Our results suggest that RNA stacking and packaging regulation may now be added to the list of reported roles of auxiliary domains in processes as varied as strand annealing, protein–protein interactions, nuclear localisation and in vitro splicing (1,55). We propose that this particularly successful coupling between both types of RNA-binding domains, specific and auxiliary, provides the corresponding proteins with a fine-tuning mechanism, which likely explains their dual ability to inhibit or enhance translation according to the cellular context (56).

Common features of auxiliary domains associated with the RRM and the CSD

As stated above, structure prediction indicates the absence of α-helical or β-strand regions in the FRGY2 C-terminal domain and CD analysis points to an extended PPII helix-like conformation, previously shown to be the case for the nucleolin C-terminal GAR domain (33). The similarity in RNA-binding properties between the auxiliary domains of nucleolin and FRGY2 presumably correlates more with their structural similarity than with their sequence homology. Indeed, the predicted three-dimensional structures of motifs characteristic of each domain suggest both similar flexibility of the peptide backbone and accessibility of the key arginine and aromatic residues necessary for RNA binding (Fig. 8).

Figure 8.

Structural similarities between auxiliary C-terminal domains of nucleolin and FRGY2. (A) Sequences of motifs characteristic of each domain: ‘NUCGAR’ designates one portion of the CHO nucleolin GAR domain (PIR: A27441; residues 669–701) and ‘FRGBAI’ the first B/A-island of the X.laevis FRGY2 C-terminal domain (SWISS-PROT: P21574; residues 113–145). (B) Three-dimensional structure models of these motifs (see Materials and Methods).

We then examined whether the common features shared by the FRGY2 and nucleolin C-terminal domains are also found in other auxiliary domains. In particular, if the nucleolin GAR domain and FRGY2 B/A-islands are functionally equivalent cassettes, it should be possible to find proteins containing a CSD coupled to a GAR domain. This is indeed the case, since a protein involved in planarian regeneration, DjY1, contains a single CSD in association with RG repeat motifs (57). A second protein, Trypanosoma brucei RBP16, is a recently identified mitochondrial Y-box family protein with guide RNA binding activity (58). RBP16 comprises a CSD at the N-terminus and a Gly-Arg-rich C-terminal region, which together confer RNA-binding activity (59). Since structure predictions of the RBP-16 C-terminal domain again indicates the absence of α-helical or β-strand regions, we believe that this domain is also likely to adopt an extended structure similar to those shown in Figure 8B.

We can thus define a special class of auxiliary domains able to assist CSD and RRM in their dual RNA-binding function.

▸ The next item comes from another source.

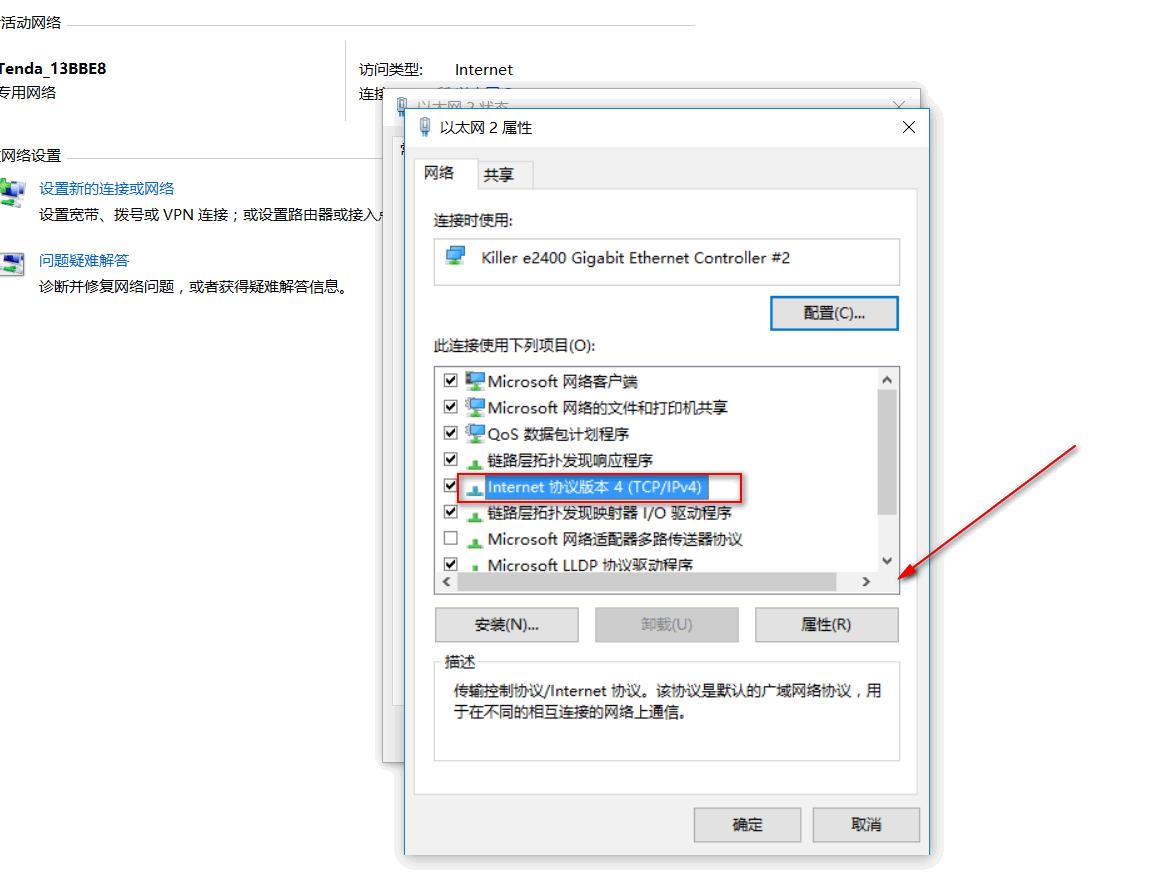Click the 问题疑难解答 troubleshooter icon

pos(12,264)
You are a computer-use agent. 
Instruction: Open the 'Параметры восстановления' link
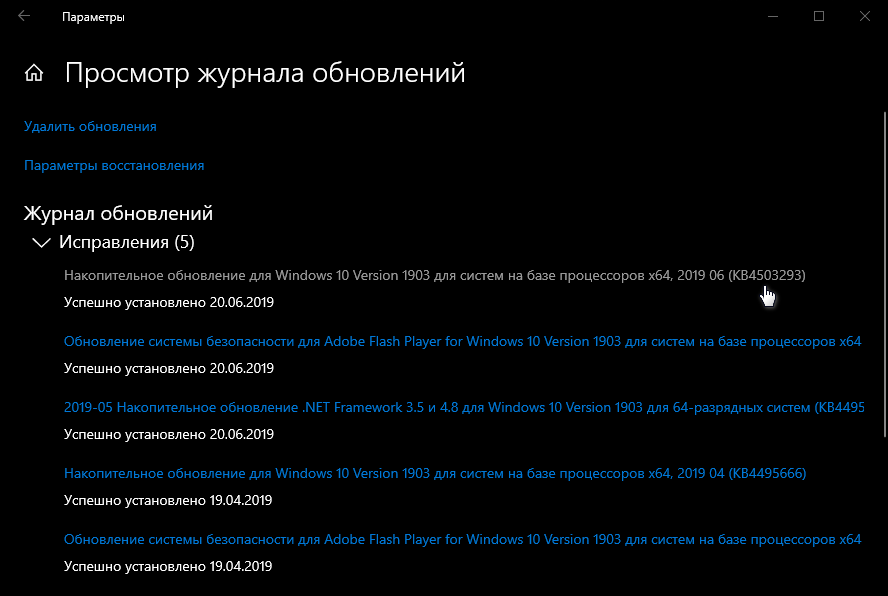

On the one hand they can unstack RNA bases and thus make key RNA regions available for the first step of specific recognition by CSD or RRM. On the other hand they can modulate the relatively non-specific RNA packaging induced by the selective domains.

Interestingly, it has been reported that a number of RNA-binding proteins from a cyanobacterium comprise a single RRM module and are highly expressed in response to cold-shock (60). Even more intriguing is the fact that these proteins also contain a short C-terminal Gly-rich domain. This correlation between the presence of an RRM and the response to low ambient temperatures has also been observed in plant and mammalian Gly-rich RNA-binding proteins, such as the mouse cold-inducible RNA-binding protein, CIRP (61). The N-terminal RRM of CIRP is associated with an Arg-Gly-rich C-terminal domain whose structure can again be predicted to adopt an extended conformation. It has been suggested that the cold-shock response depends on RNA-binding activities (62) and the very recent discovery that the cold stress-induced cyanobacterial DEAD-box protein CrhC is an RNA helicase is consistent with such a hypothesis (63). In particular the increased stability of mRNA at sub-optimal temperatures would be counteracted by the capacity of key RNA-binding proteins to promote/stabilise single-stranded RNA. Our results show that CSD- and RRM-containing proteins possess this capacity, especially if they function in conjunction with a particular auxiliary domain, rich in both arginine and aromatic residues and organised in an extended PPII helix-like structure.